From NWS Tulsa statement a week and a half after the event

Was the initial reaction in the blog/Twitter-sphere of the outcome being a forecast bust valid?

NWS glossary

It all started

With this forecast from the Storm Prediction Center (SPC) a week in advance for Tuesday April 26 into early April 27…

And then the next day, the O-word…

By then, these forecasts had already created a buzz in social media.

Fast forward to the evening of the 26th and into the next morning, when there was a perception of an epic bust, with reports of only five tornadoes and no or minor impact from them. Show’s over, move along, nothing to see here. Disappointment was even expressed. (As if the weather not being more capable of death and destruction should ever be disappointing.)

Bust?

So was it? Well, things didn’t turn out as generally anticipated — but in many ways, and contrary to the prevailing opinion and premature proclamation, the outcome actually exceeded expectations.

What primarily led to the original perception was that thunderstorms along and near the dryline during the afternoon and early evening were unable to become the type of supercells that produce tornadoes which are high-end strength, long-track, and/or easy to be visually documented by storm chasers, like one last week in Kansas which had a 26-mile path and a peak rated intensity of EF4.

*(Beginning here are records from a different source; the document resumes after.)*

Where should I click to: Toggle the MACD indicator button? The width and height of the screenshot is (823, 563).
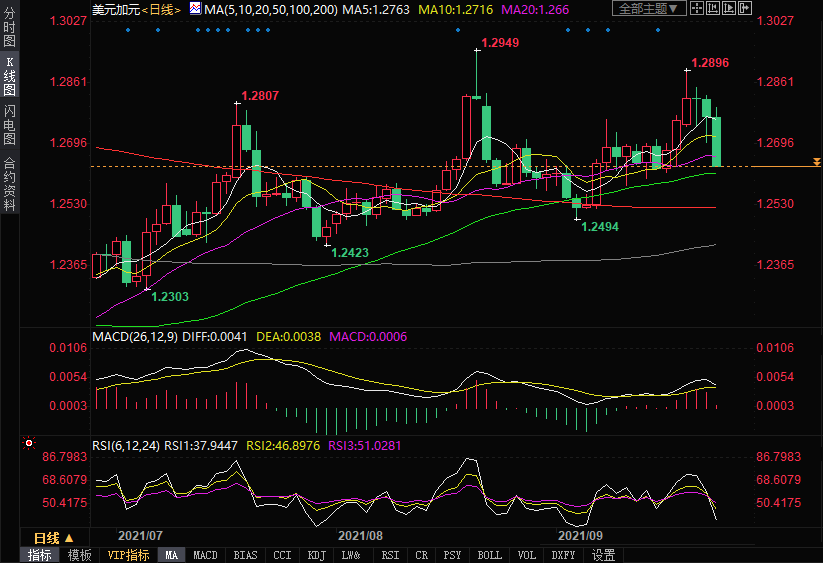coord(205,555)
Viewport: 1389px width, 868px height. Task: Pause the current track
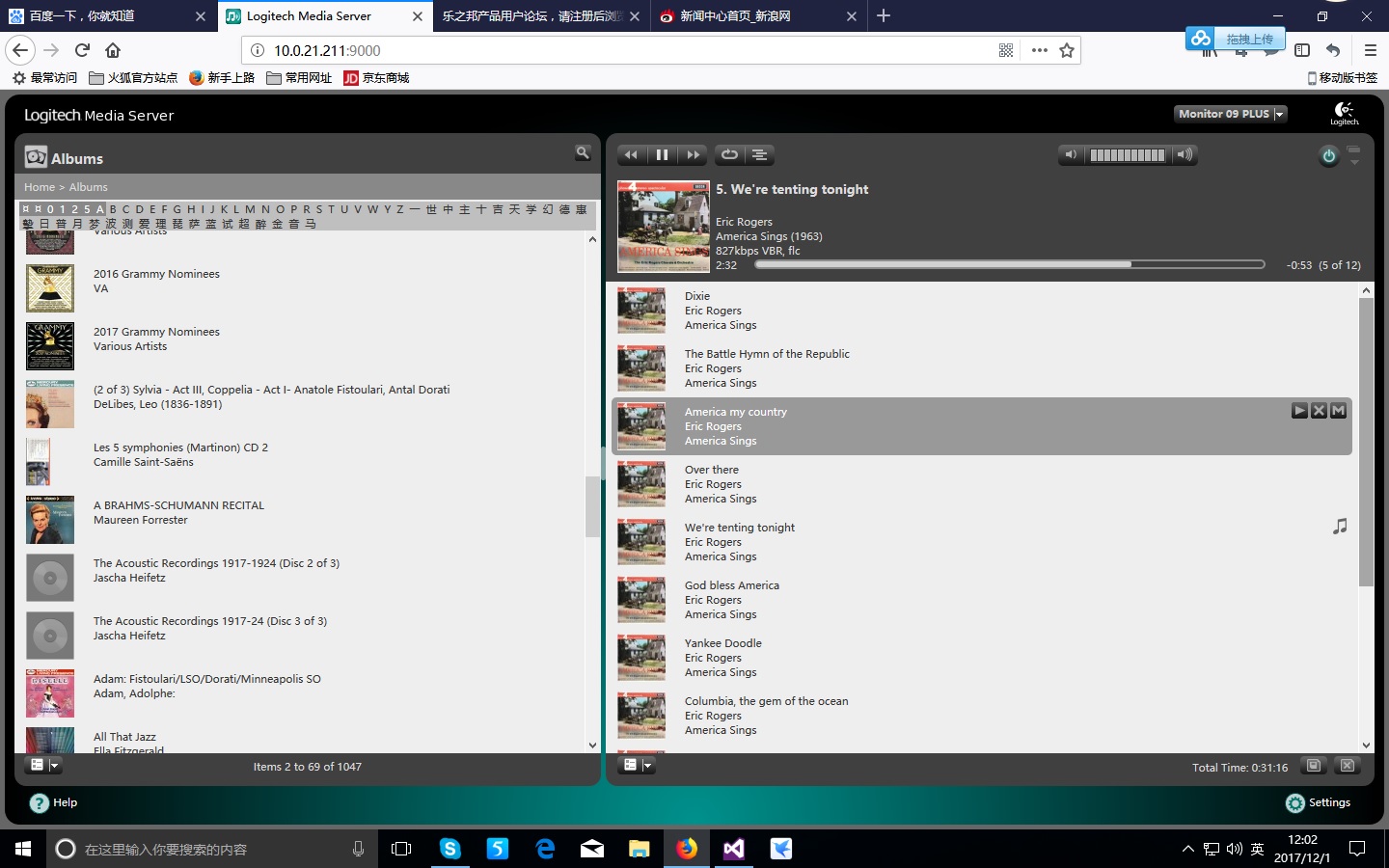(662, 154)
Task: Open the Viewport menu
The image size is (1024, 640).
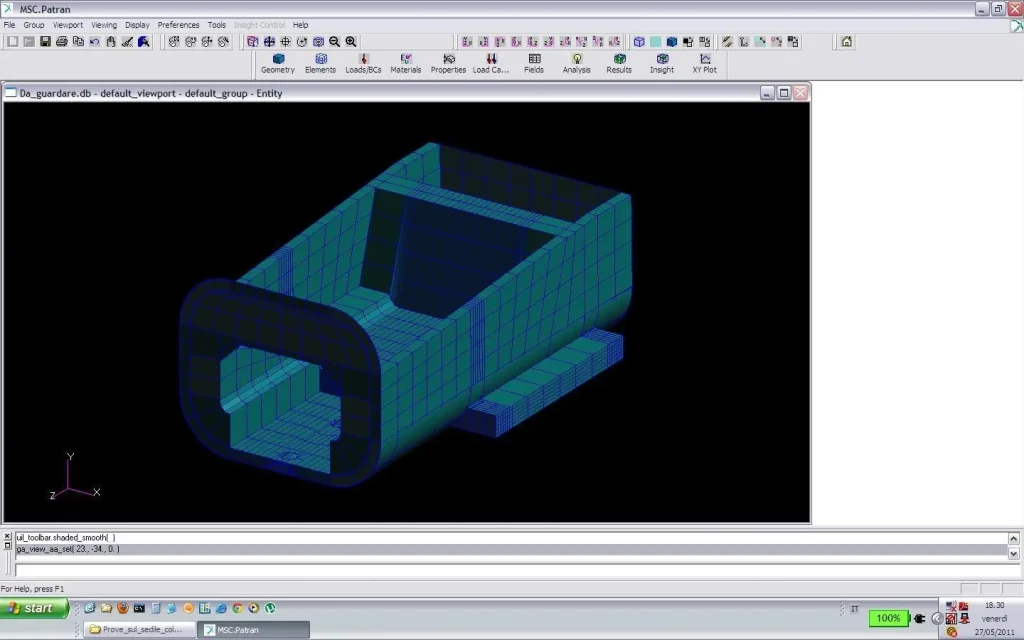Action: pos(68,25)
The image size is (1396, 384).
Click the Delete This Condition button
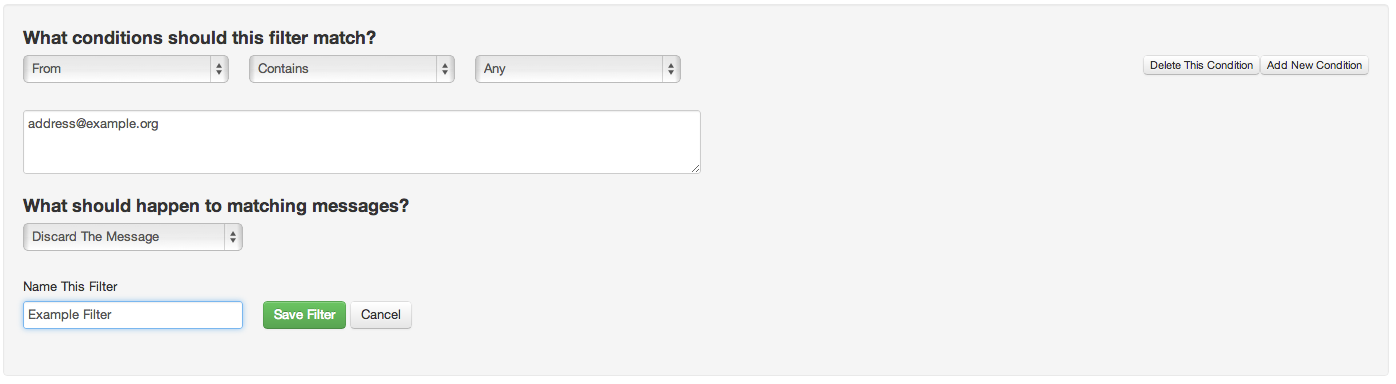(x=1201, y=65)
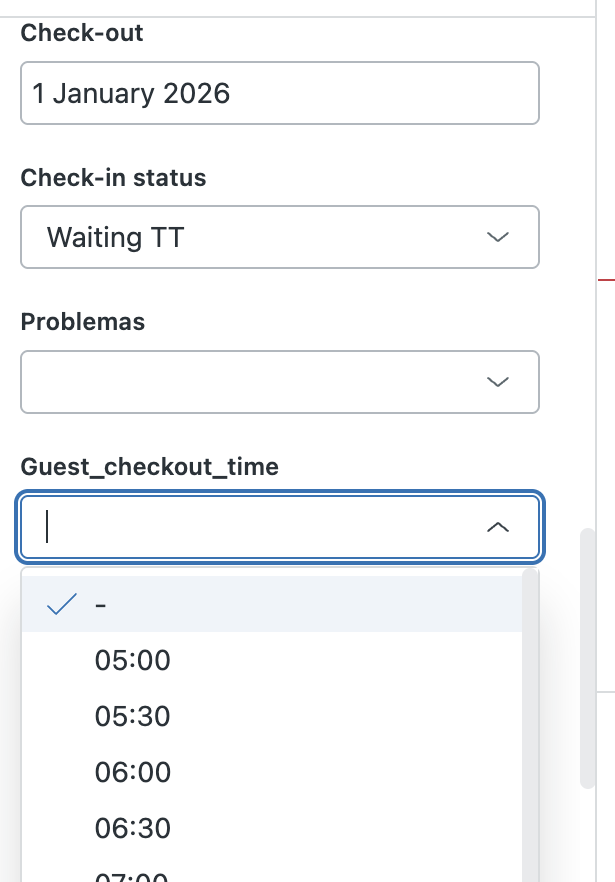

Fomenting that impression was the fact that one of the watches issued was a “PDS” (particularly dangerous situation) tornado watch, and the result did not meet the guidelines for such an issuance.

The PDS watch, especially in the context of official convective outlooks having never utilized the highest risk category (rather, the misleadingly named “moderate” risk, the next-to-highest one), led to legitimate questions being raised about its issuance, and no doubt significantly contributed to the negative impression.

Interestingly, though, in looking at the entirety of the forecast for that particular watch, the remainder of it, other than EF2+ tornadoes, verified.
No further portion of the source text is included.